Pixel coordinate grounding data
------------------------------------------------

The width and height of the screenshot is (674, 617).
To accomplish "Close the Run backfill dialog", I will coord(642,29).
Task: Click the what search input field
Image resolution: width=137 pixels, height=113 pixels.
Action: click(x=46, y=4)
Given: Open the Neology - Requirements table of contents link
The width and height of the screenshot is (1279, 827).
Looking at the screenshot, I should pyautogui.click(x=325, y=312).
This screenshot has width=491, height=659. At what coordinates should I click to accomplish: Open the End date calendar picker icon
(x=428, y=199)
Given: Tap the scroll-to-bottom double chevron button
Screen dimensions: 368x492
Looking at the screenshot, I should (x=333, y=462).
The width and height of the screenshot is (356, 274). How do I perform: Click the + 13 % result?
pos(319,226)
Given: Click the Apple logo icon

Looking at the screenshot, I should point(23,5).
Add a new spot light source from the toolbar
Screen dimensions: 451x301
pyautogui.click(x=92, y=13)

------------------------------------------------

ABOUT THIS TASK - A full, exact repeat of the entries above is required.

COMPLETED EXERCISE -
The width and height of the screenshot is (674, 617).
To accomplish "Close the Run backfill dialog", I will coord(642,29).
Task: Click the what search input field
Image resolution: width=137 pixels, height=113 pixels.
Action: click(x=46, y=4)
Given: Open the Neology - Requirements table of contents link
The width and height of the screenshot is (1279, 827).
Looking at the screenshot, I should pyautogui.click(x=325, y=312).
This screenshot has width=491, height=659. At what coordinates should I click to accomplish: Open the End date calendar picker icon
(x=428, y=199)
Given: Tap the scroll-to-bottom double chevron button
Screen dimensions: 368x492
Looking at the screenshot, I should (x=333, y=462).
The width and height of the screenshot is (356, 274). How do I perform: Click the + 13 % result?
pos(319,226)
Given: Click the Apple logo icon

Looking at the screenshot, I should point(23,5).
Add a new spot light source from the toolbar
Screen dimensions: 451x301
pyautogui.click(x=92, y=13)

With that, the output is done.